The unemployment rate for Newton County fell to 3.6 percent for the month of April, the lowest by far since 2017.
The state’s seasonally adjusted unemployment rate was reported at 4.1 percent to a new historic low. The rate was 2.1 percentage points lower than the 6.2 percent reported for April 2021. The Nation’s seasonally adjusted unemployment rate was unchanged over the month at 3.6 percent and was 2.4 percentage points lower than the year ago rate of 6.0 percent.
The seasonally unadjusted jobless rate for the state was 3.6 percent, increasing 0.1 percentage points from the March. The rate is 2.1 percentage points lower than the same time in 2014.
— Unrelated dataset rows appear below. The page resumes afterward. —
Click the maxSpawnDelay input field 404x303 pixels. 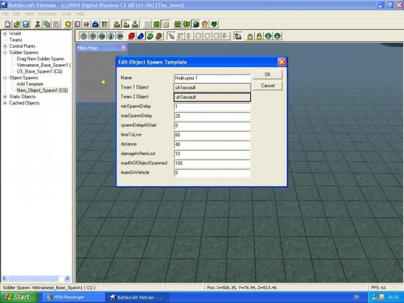click(x=211, y=116)
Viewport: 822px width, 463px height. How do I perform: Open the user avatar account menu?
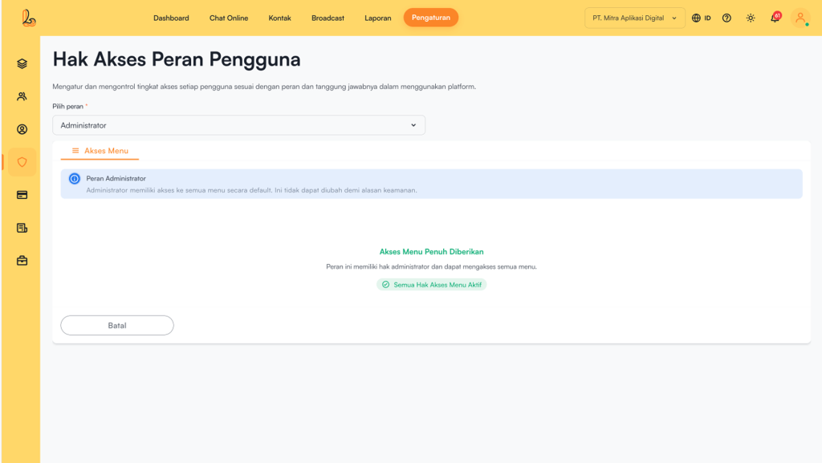point(800,18)
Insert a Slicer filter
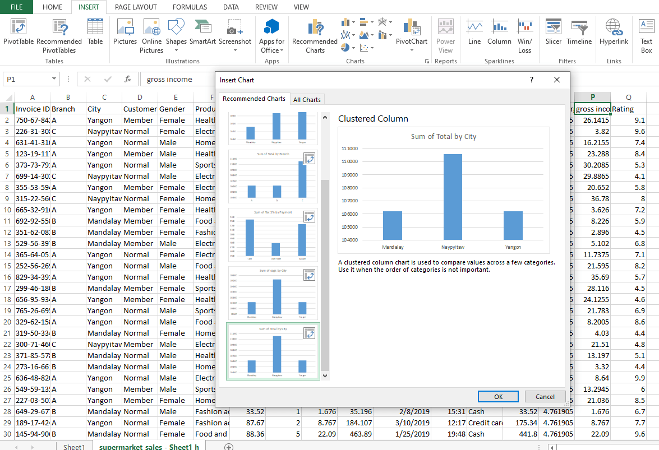 coord(553,35)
Newton County was one of seven counties in the state that posted a 3.6 percent unemployment rate. It was tied for 28th in the state in jobless numbers. Rankin County again posted the lowest jobless rate of all 82 counties at 2.5 percent and Jefferson County had the highest at 11.9.
Of the counties surrounding Newton County, Scott County had the lowest unemployment rate at 3 percent while Smith County had 3.2 percent. Lauderdale was one of the counties tied with Newton while Leake County followed with 3.7 percent and Neshoba with 3.8 percent. Clarke County was next with a 4.6 percent jobless followed by Jasper County with 4.7 percent and Kemper with 5.2 percent.
Newton County had a labor force of 8,370 workers with 8,070 being employed and only 300 reporting unemployed. The county saw an increase in the workforce of 110 laborers since March and 140 from April 2021. However, there were 10 less unemployed workers in March but there were 460 unemployed in April 2021.
The average unemployment for Newton County over the last 12 months is 4.9 percent with an average workforce of 8,230.
Newton County is far ahead of April 2020 when the unemployment rate was 13.1 percent after La-Z-Boy shut down operations in the middle of the pandemic.
For April 2022, Newton only had 22 initial unemployment claims with 55 continued claims. That is up slightly from 19 initial claims but down from 74 continued claims in March.
This year’s claims in April were also one-third of the initial claims last year and drastically down from 468 continued claims last year. Only $8,844 were paid in unemployment claims this year compared with $635,016 last year.